GWAS have an amazing track record in rapidly discovering the genetic contribution to over 700 common and complex diseases and phenotypes. Indeed, the technique may well have mapped out a large proportion of the regulatory variation associated with human traits. Still, by the benchmark of genetic epidemiologists, it has been slow to deliver. The set of well-replicated SNPs together do not account for the phenotypic variance that can be attributed to additive genetic variance (narrow-sense heritability). Because of this, the loci are of limited usefulness in risk prediction. We are simply not yet playing with a full deck.

Consortia of genetic epidemiologists now work on very large population samples. For example, in this issue, our Focus on cancer risk loci (p 343) reports the results of genotyping 200,000 SNPs in a total of 200,000 individuals. The implications of these studies are explored in two Commentaries (pp 345, 349) and in detail online in our editorial threads (http://nature.com/ng/focuses/icogs) linking the coordinated COGS publications. These roughly double the harvest of loci associated with these cancers and finally make clinical prediction a testable reality. For three common cancers, breast (p 353), ovarian (p 362) and prostate (p 385), genetic variants now explain about a third of the familial relative risk (link to Primer 1 online). With each of these studies now able to identify the individuals at the greatest genetic risk, SNP genotypes can be used in stratification approaches and tested in population screening (p 349). Variants contributing to disease can be found by considering not only the replicated variants of significant effect but also all genotyped variants using polygenic analytical methods that take into account the much larger set of contributory SNPs (Nat. Genet. 42, 565–569, 2010). In this issue, Nilanjan Chatterjee and colleagues (p 400) show that the predictive accuracy attained by larger studies is limited not only by the samples available to train the polygenic model but also by the distribution of effect sizes of the genetic variants themselves. For some diseases, prediction is readily achievable, but in no case do they anticipate that common SNPs will fully account for all of the genetic variance, even when the thousands of variants with individually undetectable effect sizes are included. For many diseases, the polygenic model suggests that GWAS deliver no more prediction accuracy beyond studies of 100,000–200,000 individuals, but for a few conditions, such as coronary artery disease (p 422), it may be useful to continue studies to five times that size.

Risk prediction has many different aims. For most diseases, it should be possible to identify the individuals with the highest genetic risk. However, if the aim is to identify individuals with just twice the mean population risk, we cannot currently do that with SNPs. For most diseases, only a small proportion of individuals with twice the mean risk can currently be identified genetically. Risk locus discovery can be an iterative process, with subtypes of disease being initially lumped together or discovered in the process. Loci that have larger effect sizes in disease subtypes than in the broader condition can be more valuable in predictive classification.

What the task asks ::
Copy the passage on GWAS risk prediction from "GWAS have an" up to and including "a full deck.", word for word. The items after the passage on GWAS risk prediction are separate material.

Recorded information ::
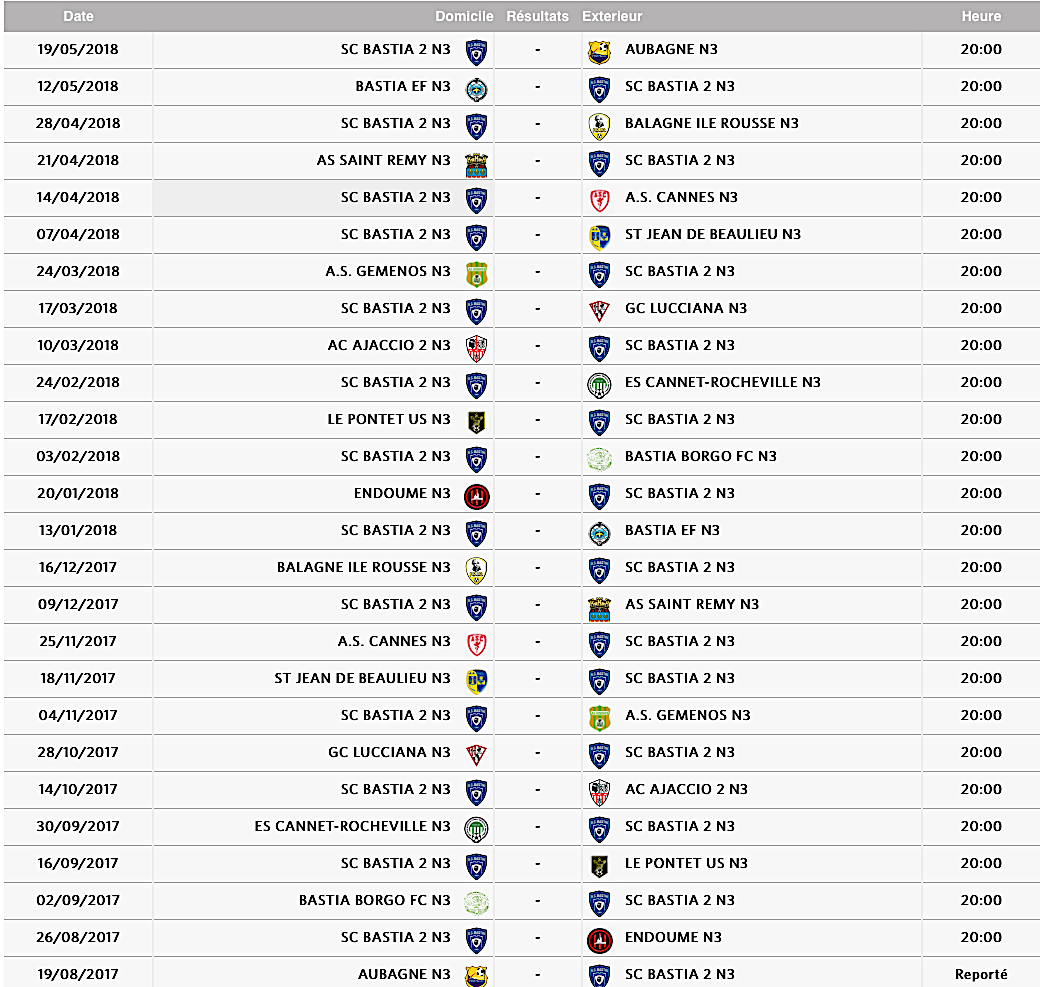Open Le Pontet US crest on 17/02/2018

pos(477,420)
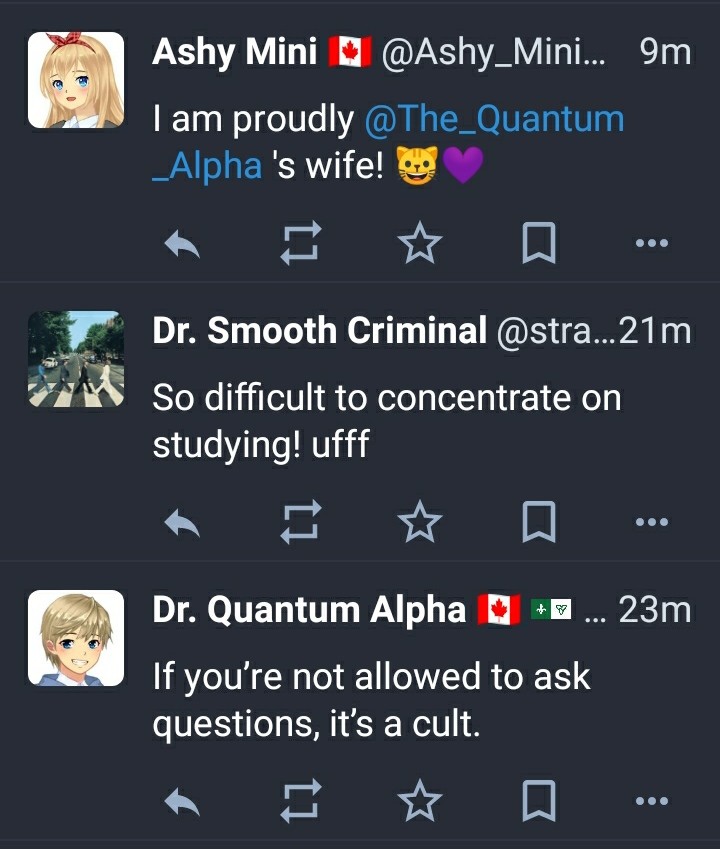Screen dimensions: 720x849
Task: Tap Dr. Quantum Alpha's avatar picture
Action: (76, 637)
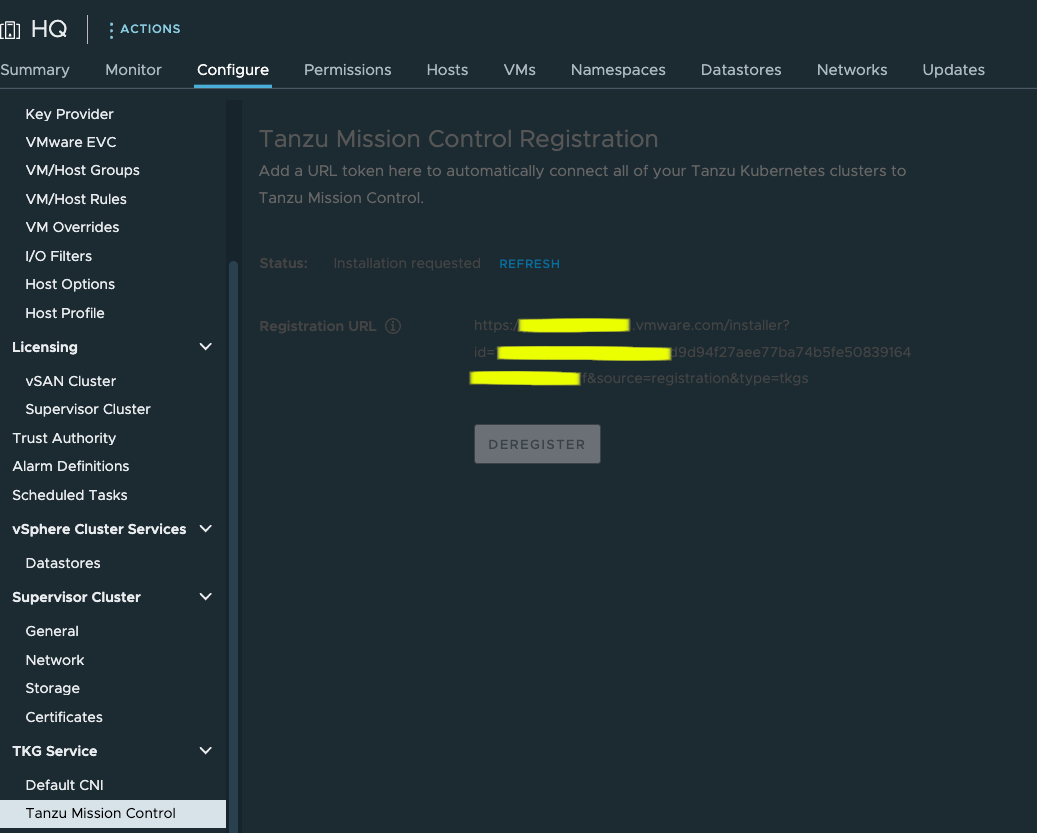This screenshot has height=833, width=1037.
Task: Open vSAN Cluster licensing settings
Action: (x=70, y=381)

Solution for this task ::
GWAS have an amazing track record in rapidly discovering the genetic contribution to over 700 common and complex diseases and phenotypes. Indeed, the technique may well have mapped out a large proportion of the regulatory variation associated with human traits. Still, by the benchmark of genetic epidemiologists, it has been slow to deliver. The set of well-replicated SNPs together do not account for the phenotypic variance that can be attributed to additive genetic variance (narrow-sense heritability). Because of this, the loci are of limited usefulness in risk prediction. We are simply not yet playing with a full deck.